Exercise description:
Convert the material into a Markdown table with the columns Number and Line, starting at its first line and ending at the line that contains "point(226,64)". Number each line and leave out blank lines.

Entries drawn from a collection
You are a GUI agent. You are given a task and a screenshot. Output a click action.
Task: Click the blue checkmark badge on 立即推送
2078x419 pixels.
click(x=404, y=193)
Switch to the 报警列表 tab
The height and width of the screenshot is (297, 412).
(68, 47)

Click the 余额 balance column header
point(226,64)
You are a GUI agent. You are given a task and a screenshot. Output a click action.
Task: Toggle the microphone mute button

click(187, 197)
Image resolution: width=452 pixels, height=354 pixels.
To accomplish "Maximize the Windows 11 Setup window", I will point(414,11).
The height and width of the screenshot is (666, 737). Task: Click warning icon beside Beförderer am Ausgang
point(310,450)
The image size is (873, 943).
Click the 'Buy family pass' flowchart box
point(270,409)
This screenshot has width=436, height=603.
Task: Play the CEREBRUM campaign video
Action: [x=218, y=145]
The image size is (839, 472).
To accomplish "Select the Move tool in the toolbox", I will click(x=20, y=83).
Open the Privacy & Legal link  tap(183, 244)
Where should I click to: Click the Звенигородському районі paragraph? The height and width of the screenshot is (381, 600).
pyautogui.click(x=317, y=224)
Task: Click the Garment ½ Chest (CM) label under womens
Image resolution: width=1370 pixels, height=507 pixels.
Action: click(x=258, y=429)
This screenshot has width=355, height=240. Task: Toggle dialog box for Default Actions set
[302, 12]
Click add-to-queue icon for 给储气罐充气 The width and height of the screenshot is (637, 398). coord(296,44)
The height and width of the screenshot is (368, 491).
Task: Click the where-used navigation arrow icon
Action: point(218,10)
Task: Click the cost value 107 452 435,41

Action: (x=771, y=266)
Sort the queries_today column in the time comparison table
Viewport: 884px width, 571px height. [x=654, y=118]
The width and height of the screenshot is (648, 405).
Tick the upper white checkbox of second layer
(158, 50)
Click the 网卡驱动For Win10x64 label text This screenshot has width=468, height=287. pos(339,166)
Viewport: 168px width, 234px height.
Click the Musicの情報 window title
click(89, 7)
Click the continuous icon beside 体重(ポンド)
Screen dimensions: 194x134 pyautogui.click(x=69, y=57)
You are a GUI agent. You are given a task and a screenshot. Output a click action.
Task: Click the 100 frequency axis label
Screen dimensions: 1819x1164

Solved exercise:
| Number | Line |
|---|---|
| 1 | You are a GUI agent. You are given a task and a screenshot. Output a click action. |
| 2 | Task: Click the blue checkmark badge on 立即推送 |
| 3 | 2078x419 pixels. |
| 4 | click(x=404, y=193) |
| 5 | Switch to the 报警列表 tab |
| 6 | The height and width of the screenshot is (297, 412). |
| 7 | (68, 47) |
| 8 | Click the 余额 balance column header |
| 9 | point(226,64) |